Elle secoua la tête.

La veille, Edeï avait été adorable une fois qu'elle lui eut révélé l'adresse de sa mère et le nom qu'elle lui avait donné.

— Je veux que tu te mettes bien ça en tête, lui avait-elle dit. Je serais toujours là pour t'aider. D'accord ? Tout de même, la fille de Lian...

La vieille Ouahali lui avait même proposé de rester avec elle dans sa maison, mais Isabella avait poliment refusé. Elle avait déjà un refuge. De plus, Edeï habitait au Palais dans une annexe de l'atelier ; autrement dit, pas l'idéal.

La petite fille aurait aimé lui poser d'autres questions sur sa mère, mais la Ouahali en chef l'avait pressé :

— Aller, hop, hop ! Finalement, il vaut mieux que tu t'en ailles... Si tu restes ne serait-ce qu'un diiiiiixième de période ici, je ne pourrais jamais résister à la tentation de tout raconter à ta mère ! Et plus vite tu t'en va, plus vite vous serez réunies. En rooouute, il n'y a plus de temps à perdre ! Ça va être les retrouvailles du millénaire !

Izidor avait souri. Elle avait serré un peu plus fort le bout de parchemin avec l'adresse de sa mère dans le creux de sa paume.

Edeï l'avait accompagnée jusqu'à l'aile militaire, côté est, là où Nozikaa était supposée la retrouver. Il avait été très étrange de sortir de l'atelier. Izidor avait eu l'impression d'émerger d'un rêve, d'un espace-temps au-delà de la réalité. Elle aurait juré que ce n'était pas une après-midi qui venait de s'écouler, mais une éternité.

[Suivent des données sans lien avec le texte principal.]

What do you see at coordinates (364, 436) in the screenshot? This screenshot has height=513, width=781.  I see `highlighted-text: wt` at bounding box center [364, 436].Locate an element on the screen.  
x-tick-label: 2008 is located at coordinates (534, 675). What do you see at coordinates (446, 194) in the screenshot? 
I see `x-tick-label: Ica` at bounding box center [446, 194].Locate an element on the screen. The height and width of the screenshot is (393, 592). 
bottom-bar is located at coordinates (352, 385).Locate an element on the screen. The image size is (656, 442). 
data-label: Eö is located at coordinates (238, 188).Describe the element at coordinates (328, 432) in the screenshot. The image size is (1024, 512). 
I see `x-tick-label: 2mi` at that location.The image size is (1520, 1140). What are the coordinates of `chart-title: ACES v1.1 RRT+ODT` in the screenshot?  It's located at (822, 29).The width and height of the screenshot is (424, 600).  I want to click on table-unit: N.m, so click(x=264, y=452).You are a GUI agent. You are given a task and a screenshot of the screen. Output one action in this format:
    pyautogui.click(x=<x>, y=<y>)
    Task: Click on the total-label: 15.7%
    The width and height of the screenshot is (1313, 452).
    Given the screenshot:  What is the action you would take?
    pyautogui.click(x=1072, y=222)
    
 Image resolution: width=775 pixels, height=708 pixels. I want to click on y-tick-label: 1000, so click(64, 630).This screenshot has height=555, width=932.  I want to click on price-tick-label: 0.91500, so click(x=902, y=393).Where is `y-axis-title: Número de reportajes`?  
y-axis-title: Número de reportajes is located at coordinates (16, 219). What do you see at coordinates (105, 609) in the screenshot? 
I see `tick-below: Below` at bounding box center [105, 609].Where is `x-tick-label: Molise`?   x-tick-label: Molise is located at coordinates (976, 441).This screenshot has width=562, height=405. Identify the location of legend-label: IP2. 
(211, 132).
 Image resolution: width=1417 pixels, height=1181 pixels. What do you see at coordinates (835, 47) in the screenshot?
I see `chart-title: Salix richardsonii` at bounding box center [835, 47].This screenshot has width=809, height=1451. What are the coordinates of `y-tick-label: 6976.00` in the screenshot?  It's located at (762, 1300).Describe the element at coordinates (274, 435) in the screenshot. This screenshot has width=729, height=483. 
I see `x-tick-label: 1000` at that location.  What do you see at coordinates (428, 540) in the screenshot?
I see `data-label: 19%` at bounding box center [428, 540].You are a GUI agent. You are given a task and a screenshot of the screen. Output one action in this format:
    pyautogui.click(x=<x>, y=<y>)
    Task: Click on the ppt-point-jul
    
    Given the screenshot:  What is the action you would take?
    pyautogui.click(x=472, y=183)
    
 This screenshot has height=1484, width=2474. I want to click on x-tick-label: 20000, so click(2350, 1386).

Nozikaa l'avait rejoint en bondissant et la fillette s'était sentie un peu coupable de ne pas avoir eu une pensée pour son amie de tout son temps dans l'atelier.

— Alors ? Comment c'était ? avait demandé la petite Nartiz avec nonchalance, mais Izidor avait bien remarqué qu'elle mourrait d'envie de tout savoir.

— C'était...

Elle n'avait trouvé les mots pour le décrire. L'après-midi, et même la journée tout entière qu'elle venait de passer... C'était, sans aucun doute, le jour où elle en avait appris le plus sur elle-même. Elle était quasiment devenue une autre personne !

Izidor avait fini par déclarer :

— Ça te dérangerais de m'appeler Izidor à partir de maintenant ?

Et aujourd'hui, elle allait voir sa mère.

Durant toute la soirée, Lioski et Parki avaient bafouillé chaque fois qu'elles souhaitaient l'appeler : les deux femmes avaient fini par ne plus l'appeler du tout. Izidor, en fin de compte, avait découvert que changer de prénom n'était pas aussi facile qu'il n'y paraissait. Elle prenait toujours plusieurs minutes avant de réaliser quand quelqu'un s'adressait à elle... Mais elle ne regrettait pas son choix. Au contraire. En laissant Isabella derrière elle, elle s'éloignait un peu plus de son père et se rapprochait un peu plus de sa mère.

La seule qui n'avait aucun problème avec la re-nomination d'Izidor, c'était Nozikaa. La fillette ne s'était pas trompée une seule fois.

— Pour tout te dire, avait-elle avoué le lendemain, lors de leur trajet pour se rendre à l'école, je préfère Izidor à Isabella. Ça te va mieux.